Hypothesis: In rheumatoid arthritis (RA), senescent osteocytes accumulate in periarticular bone and secrete a senescence-associated secretory phenotype (SASP) enriched in IL-6, TNF-α, and matrix metalloproteinases. We hypothesize that this osteocyte-specific SASP drives systemic epigenetic age acceleration (measured by GrimAge and DunedinPACE clocks) through NF-κB-dependent suppression of DNMT3a in circulating CD4+ T cells, leading to progressive CpG hypomethylation at inflammaging-associated loci.
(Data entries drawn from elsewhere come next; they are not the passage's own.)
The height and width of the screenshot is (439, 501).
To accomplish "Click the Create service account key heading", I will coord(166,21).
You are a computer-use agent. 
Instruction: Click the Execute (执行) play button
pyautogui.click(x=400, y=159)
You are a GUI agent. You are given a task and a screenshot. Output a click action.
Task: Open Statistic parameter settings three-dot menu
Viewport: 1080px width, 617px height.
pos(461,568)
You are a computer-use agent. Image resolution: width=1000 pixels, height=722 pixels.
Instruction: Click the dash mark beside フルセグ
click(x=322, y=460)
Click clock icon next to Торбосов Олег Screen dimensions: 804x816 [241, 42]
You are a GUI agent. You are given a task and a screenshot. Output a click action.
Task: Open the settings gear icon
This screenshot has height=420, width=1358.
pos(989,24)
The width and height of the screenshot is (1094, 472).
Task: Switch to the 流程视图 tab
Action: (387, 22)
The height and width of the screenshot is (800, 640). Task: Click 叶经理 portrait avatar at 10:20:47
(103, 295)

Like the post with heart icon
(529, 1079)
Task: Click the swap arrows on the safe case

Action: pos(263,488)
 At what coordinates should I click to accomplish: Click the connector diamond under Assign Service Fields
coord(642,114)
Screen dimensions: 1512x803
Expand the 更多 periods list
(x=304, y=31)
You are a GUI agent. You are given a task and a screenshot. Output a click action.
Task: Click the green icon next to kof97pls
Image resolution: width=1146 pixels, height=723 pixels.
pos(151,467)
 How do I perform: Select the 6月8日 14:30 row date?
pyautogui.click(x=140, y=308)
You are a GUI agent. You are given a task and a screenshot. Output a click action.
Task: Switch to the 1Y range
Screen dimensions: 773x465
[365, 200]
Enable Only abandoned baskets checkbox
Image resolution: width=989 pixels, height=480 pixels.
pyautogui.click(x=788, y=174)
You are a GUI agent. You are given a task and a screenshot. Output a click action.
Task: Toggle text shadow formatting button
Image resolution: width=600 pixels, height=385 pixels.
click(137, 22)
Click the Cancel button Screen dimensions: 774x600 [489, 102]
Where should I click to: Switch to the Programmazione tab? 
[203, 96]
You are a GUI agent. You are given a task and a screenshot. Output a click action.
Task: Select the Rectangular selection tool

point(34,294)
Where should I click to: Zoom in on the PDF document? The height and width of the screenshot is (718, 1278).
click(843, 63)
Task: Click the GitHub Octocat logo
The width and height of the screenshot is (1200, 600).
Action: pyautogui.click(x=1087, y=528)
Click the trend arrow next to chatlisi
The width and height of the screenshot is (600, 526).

Testable prediction: RA patients with higher periarticular bone senescence burden (quantified by p16^INK4a immunohistochemistry on bone biopsy) will show (1) greater GrimAge acceleration in peripheral blood, (2) lower DNMT3a expression in CD4+ T cells, and (3) selective hypomethylation at NF-κB-responsive CpG sites. Furthermore, senolytic therapy (dasatinib + quercetin) targeting senescent osteocytes should partially reverse epigenetic clock acceleration within 6 months, measurable as reduced DunedinPACE.

This connects geroscience to autoimmune disease by proposing that tissue-specific cellular senescence in a non-immune compartment (bone) drives systemic biological aging through epigenetic reprogramming of immune cells — a mechanism distinct from, but synergistic with, direct immune senescence.